Problem
Scan the data below and copy each line where "agent" occurs.

Data for the task
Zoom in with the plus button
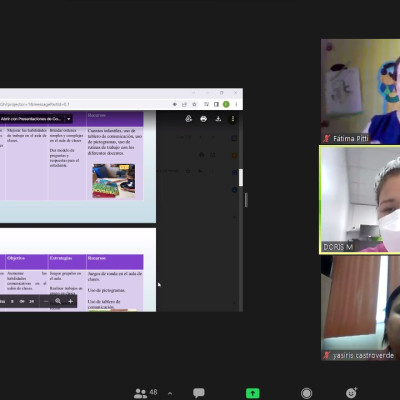The width and height of the screenshot is (400, 400). [70, 301]
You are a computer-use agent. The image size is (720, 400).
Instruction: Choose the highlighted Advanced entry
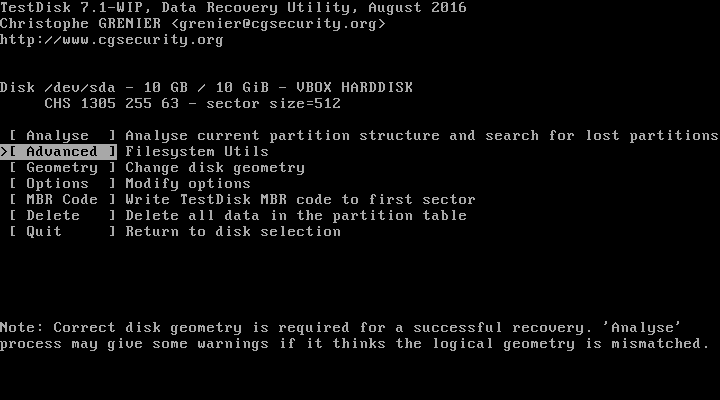click(62, 152)
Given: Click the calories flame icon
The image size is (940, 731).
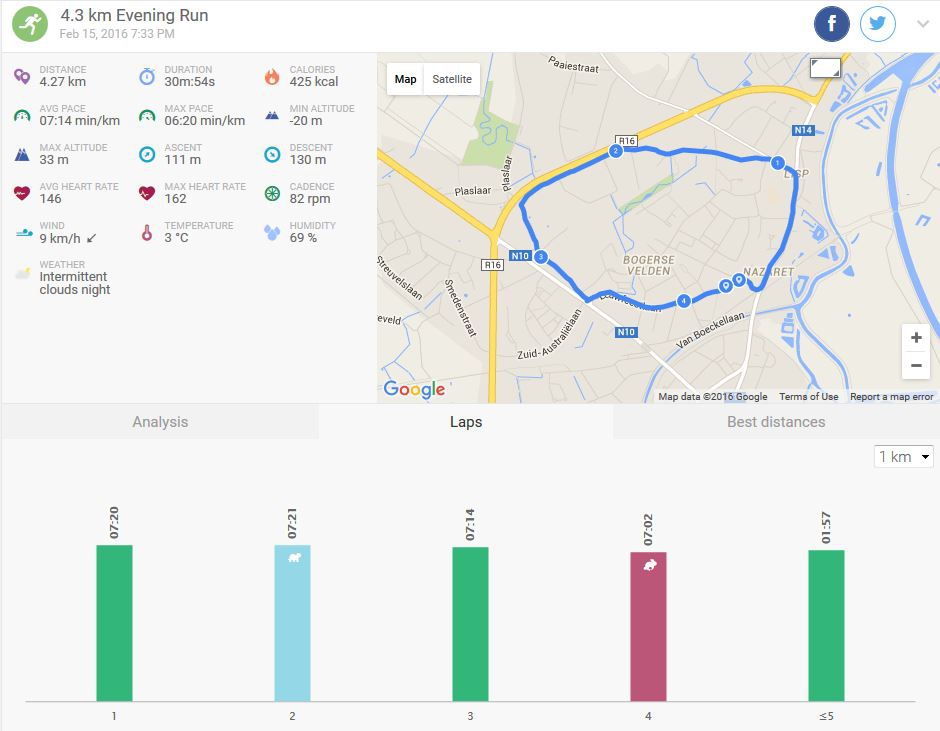Looking at the screenshot, I should (272, 76).
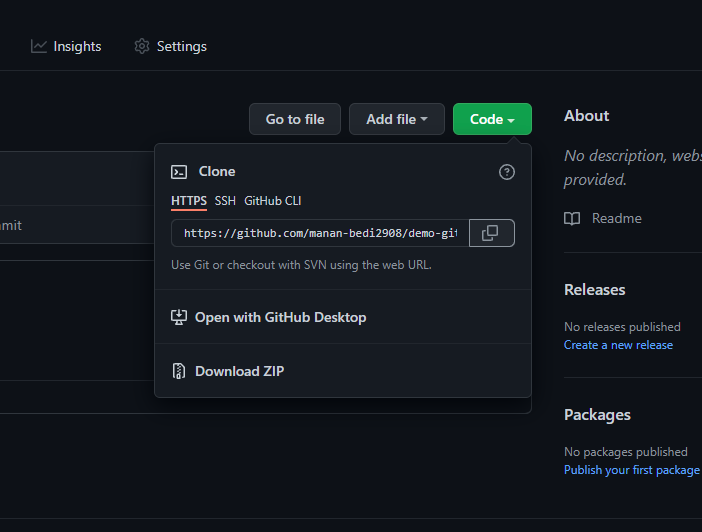
Task: Open Create a new release link
Action: [618, 345]
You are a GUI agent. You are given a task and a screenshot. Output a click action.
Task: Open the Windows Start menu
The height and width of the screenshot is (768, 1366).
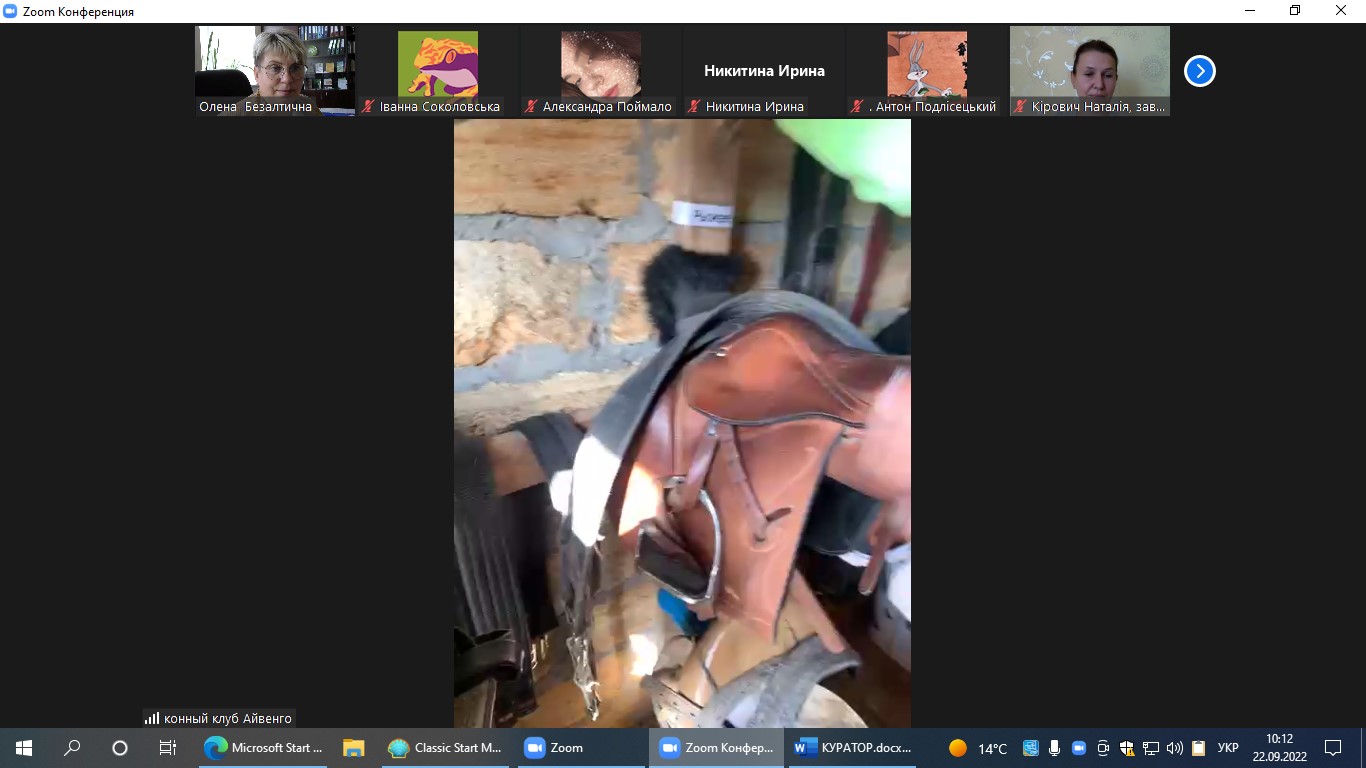tap(24, 748)
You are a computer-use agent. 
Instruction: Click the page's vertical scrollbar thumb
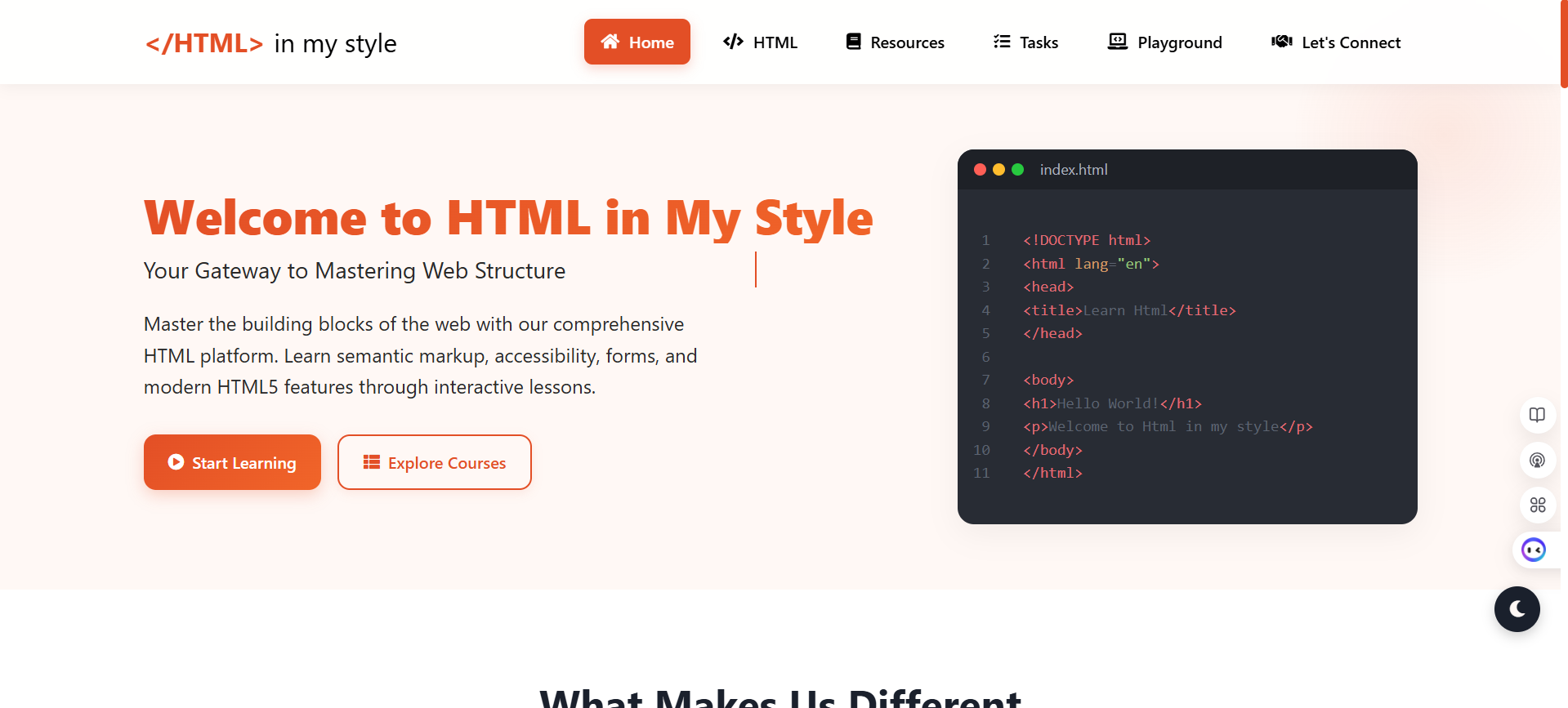click(1563, 43)
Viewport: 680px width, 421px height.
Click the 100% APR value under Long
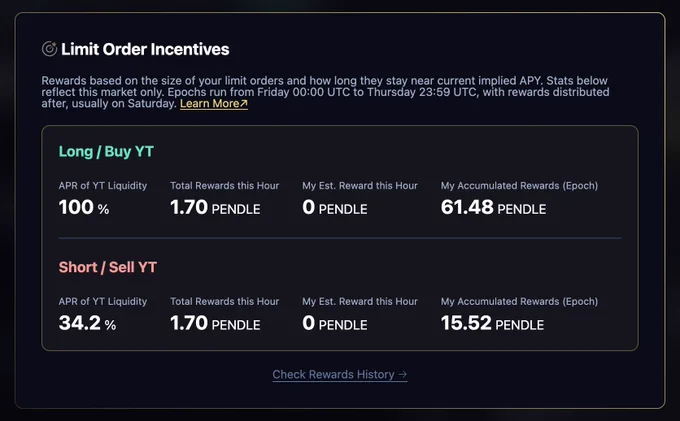[84, 207]
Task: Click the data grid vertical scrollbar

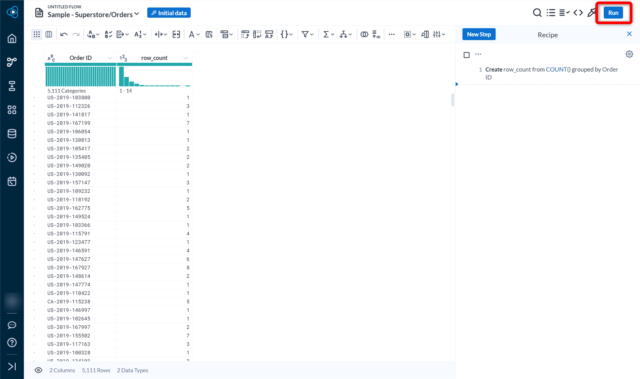Action: tap(452, 100)
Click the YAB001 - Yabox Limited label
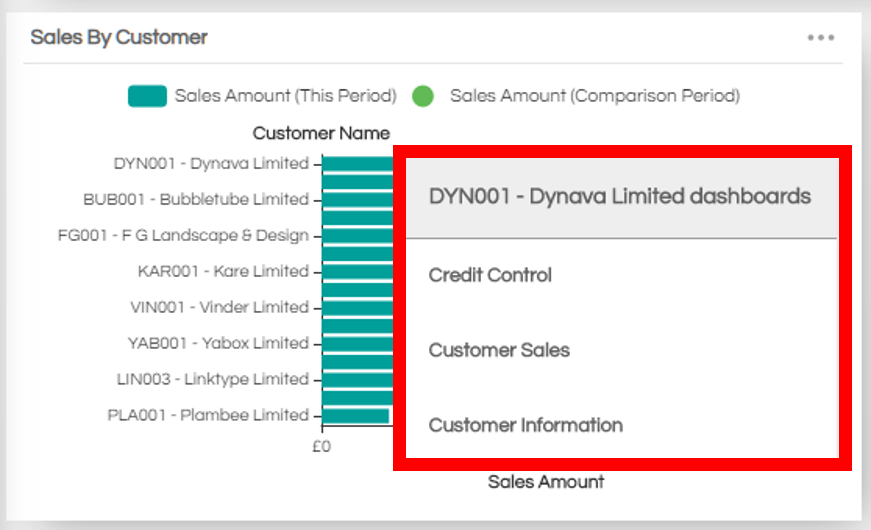871x530 pixels. (218, 343)
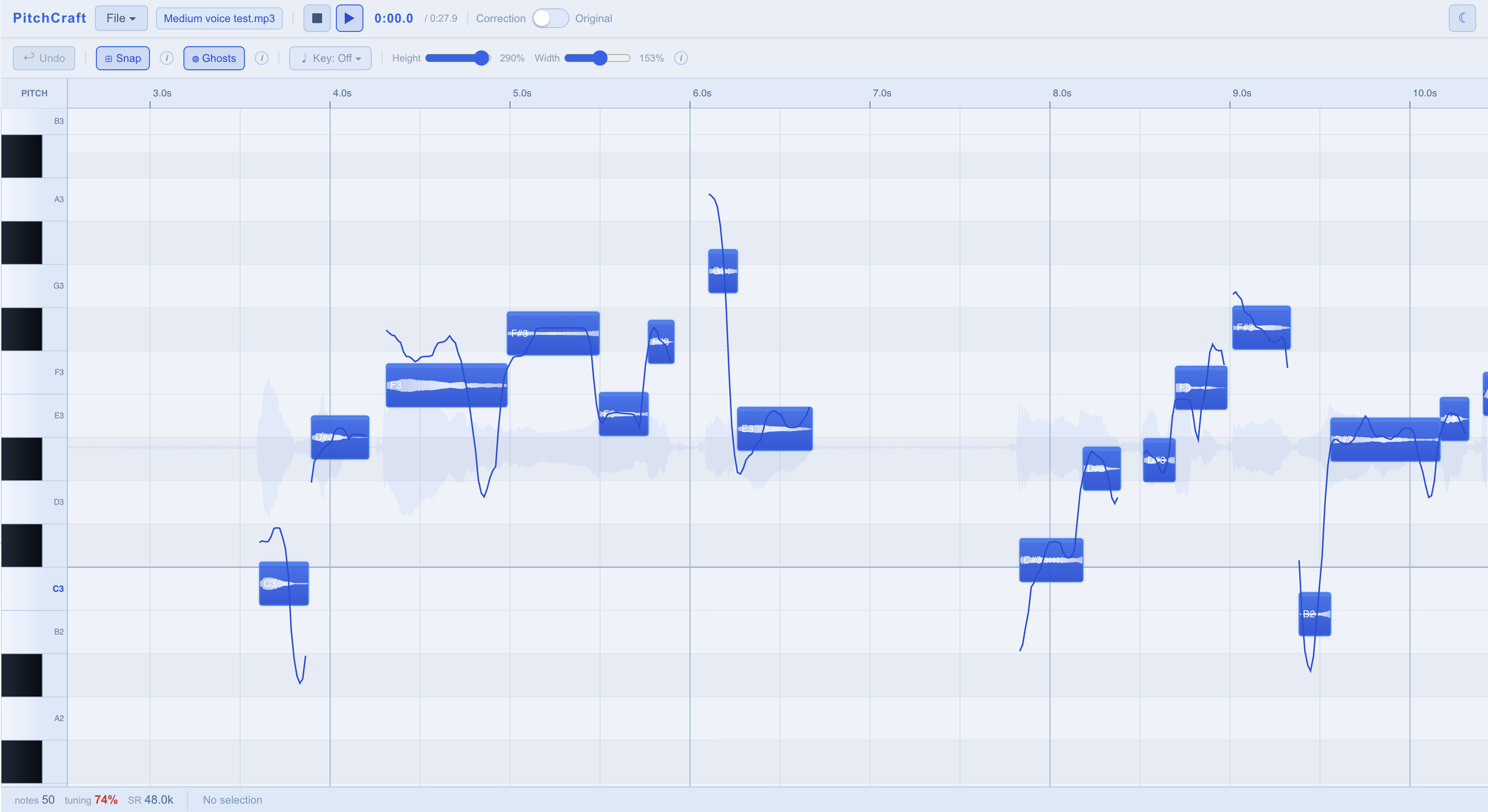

Task solution
You are a computer-use agent. The image size is (720, 400).
You are a GUI agent. You are given a task and a screenshot. Output a click action.
You are a computer-use agent. 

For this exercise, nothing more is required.